The two-dimensional, age- and length-based PMRNs for the fish exposed to medium and abundant food levels (2%, 4% and 8% diets) exhibited lower 50 per cent quantiles (i.e. PMRN midpoints) compared with the PMRNs constructed for fish held at restricted food levels (0.5% and 1% diets, figure 3a; 25% and 75% quantiles are presented in the electronic supplementary material, figure S3a,b). This reflected the significant effect of diet on maturity after the removal of variation in maturation probability resulting from age and length. The significant diet-dependency of the position of the PMRN indicated that the two-dimensional PMRN did not fully capture the phenotypic plasticity in maturation of zebrafish. In other words: the two-dimensional PMRN was found to be plastic to some degree. The distance among midpoints of the PMRN constructed for high and low food levels observed in the two-dimensional length-based PMRN (randomization test, p < 0.01) notably decreased in the three-dimensional PMRN (figure 3b; 25% and 75% quantiles are presented in the electronic supplementary material, figure S3c,d), which accounted not only for age and length, but also relative condition. Although the difference in the PMRN quantiles at rich and poor feeding environments was still statistically significant (randomization test, p < 0.01), the smaller distance among the diet-specific quantiles of the three-dimensional age, length and condition-based PMRN (figure 3) indicated that the covariates in the three-dimensional model explained a larger amount of variation in maturation probability in zebrafish. As a result the three-dimensional PMRN exhibited less plasticity in response to environmental variation induced by food availability than the two-dimensional PMRN.

Figure 3.

Figure 3.

Probabilistic maturation reaction norms with 50% quantiles (i.e. midpoints) estimated for (a) two-dimensional, age- and length-based and (b) three-dimensional, age-, length- and relative condition-based PMRN models. Standard length on the y-axis represents the length at 50% maturation probability. PMRNs were estimated for the time periods data were available. In the three-dimensional PMRN the midpoints for different diets were closer to each other than in the two-dimensional PMRN in the considered scale of the y-axis, but, nonetheless, differences were significant (see text). The PMRNs are nonlinear owing to the age × diet interactions in the underlying growth and condition models (thin dashed line, 0.5%; thin solid line, 1% thick solid line, 2%; thick dashed line, 4%; bold dots, 8%).

4. Discussion

The PMRN estimation approach has been repeatedly used to study and interpret changes in age and size at maturation in exploited fish stocks [2,16,17] despite the fact that the method has not been tested experimentally. Our assessment of a population-level PMRN approach was accomplished by exposing laboratory-held zebrafish experimentally to environments that strongly differed in food availability to induce plasticity in growth and maturation. We found that the two-dimensional, age- and length-based PMRN did not account for all the phenotypic plasticity in maturation probability in zebrafish. In particular, the diet-dependency of the position of the two-dimensional PMRN reflected environmentally induced and hence plastic, rather than genetic, variation in maturation, which was not accounted for by differential growth. However, we found that incorporating relative condition into the PMRN estimation reduced the diet-dependent differences in the vertical position of the midpoints between high and low food level treatments. Hence, the three-dimensional PMRN better explained environmental variation in maturation probability compared with the two-dimensional, age- and length-based maturation model. Adding relative condition, however, did not entirely remove the diet-dependency of the position of the PMRN, indicating that neither of the PMRN models we tested succeeded in encompassing all the phenotypic plasticity in maturation.

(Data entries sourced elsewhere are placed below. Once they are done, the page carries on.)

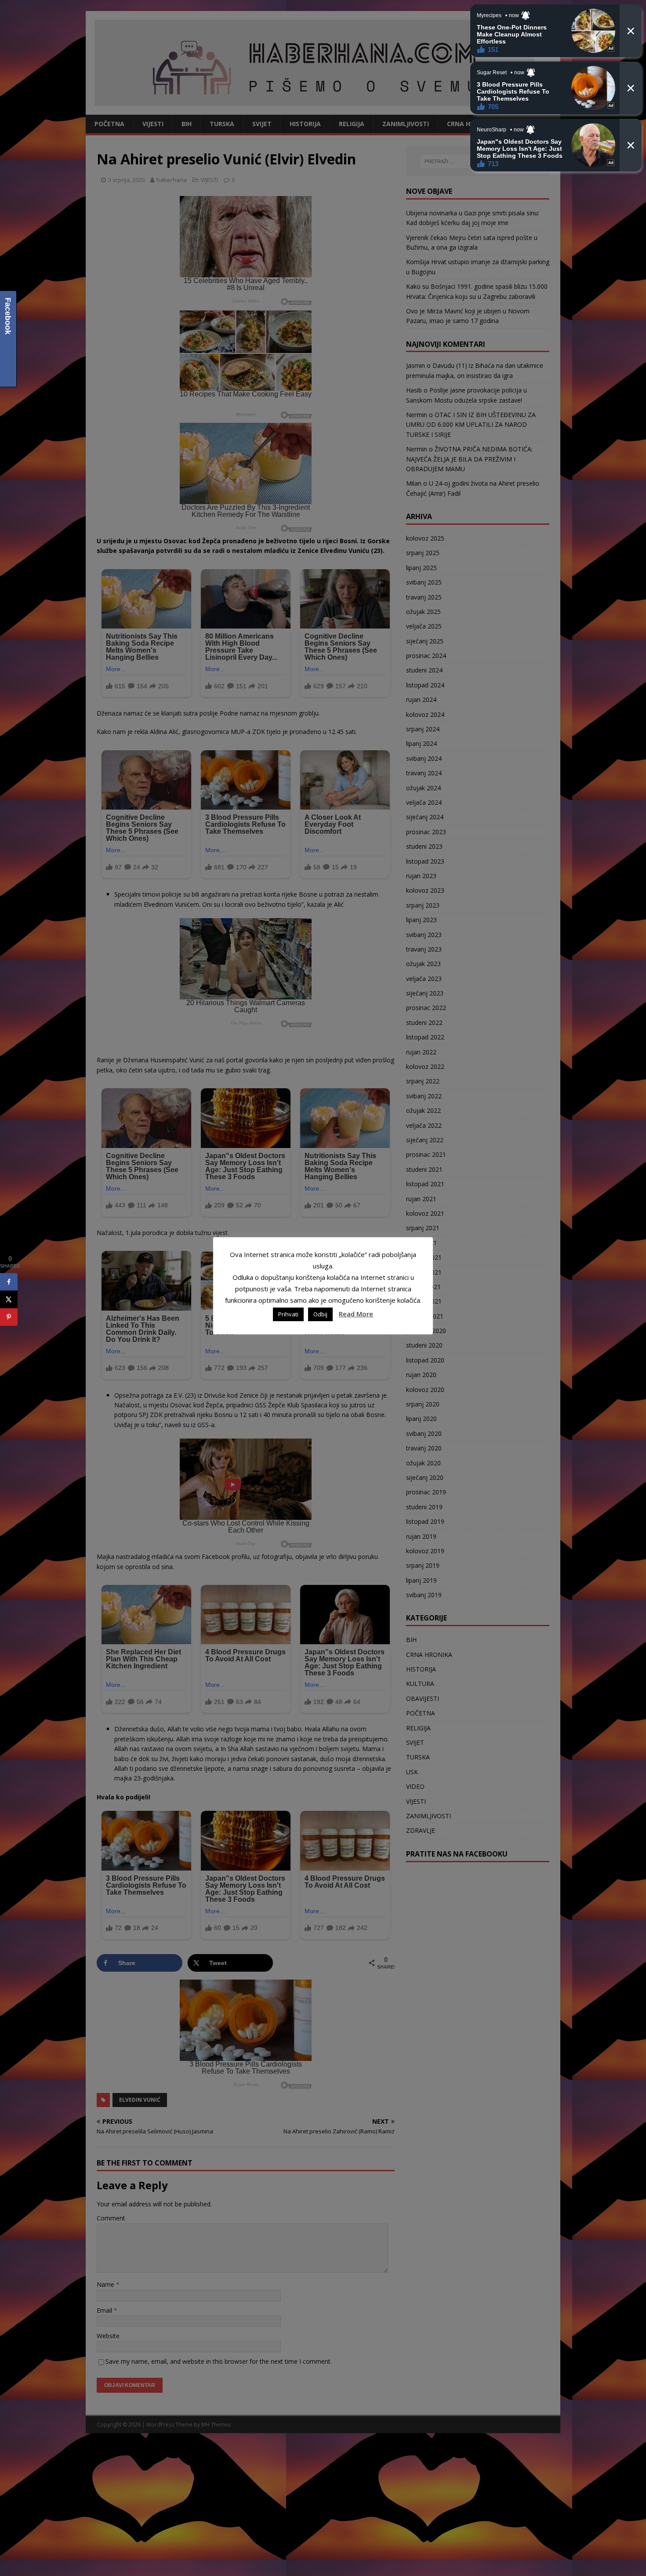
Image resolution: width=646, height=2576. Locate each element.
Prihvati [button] (288, 1314)
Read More (356, 1313)
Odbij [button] (320, 1314)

The assumption that variation in age and size capture most, if not all, of the environmentally induced variation in maturation probability in fish is challenged by our findings, which revealed a diet-dependency in the vertical position of the age- and length-based PMRNs constructed for zebrafish exposed to different food levels. The differences in the vertical position of the midpoints between high and low food levels were evident despite the fact that all the experimental fish were from a common gene pool, thus no genetic response in maturation schedule was possible in our within-generation experiment. Our findings agree with a study by Morita et al. [27], who transplanted genetically similar white-spotted charr (Salvelinus leucomaenis) males to five different sites in a natural river to subsequently study maturation schedules. They showed that plasticity in the position of a multi-dimensional PMRN estimated for fish exposed to different environments was caused by a habitat characteristic (river width), not by genetic changes in the maturation schedule. In our study, the midpoints of both the two- and the three-dimensional PMRNs constructed for fish exposed to rich food conditions were found to be consistently lower than the ones for the slow-growing zebrafish indicating higher size-specific maturation probabilities of fast-growing fish compared with fish growing slower owing to low food levels. These differences were evident despite statistically controlling for variation in growth and condition, but were less pronounced in the three-dimensional PMRN that included relative condition to explain maturation.

In time series from heavily exploited wild fish populations a downward shift of the PMRN has been interpreted as fisheries-induced evolutionary change towards earlier maturation at smaller size [2,16,17]. The removal of biomass through fishing usually reduces intraspecific competition for food and elevates growth rate [7], which, according to our results, may also contribute to downward shifts in the PMRN. However, in our study adding relative condition in the estimation model captured a greater fraction of the phenotypic plasticity in maturation probability than the two-dimensional PMRN based on age and length alone. This resulted in a smaller distance among the PMRN midpoints estimated for zebrafish exposed to poor and abundant food levels (figure 3). Previous field studies have similarly shown that adding condition as a third dimension in the statistical model of the maturation process improved the model fit and the accuracy of predicting maturation probabilities in fish [3032]. Therefore, as long as researchers add all salient traits affecting maturation in fish, PMRN will capture a large degree of phenotypic plasticity in maturation. In the absence of alternative methods to disentangle phenotypic plasticity and evolutionary change in age and size at maturation, the PMRN thus remains a useful tool to study the evolutionary consequences of fishing as long as researchers carefully consider the possibility for shifts in the position of the PMRN being caused by plasticity rather than genetic change.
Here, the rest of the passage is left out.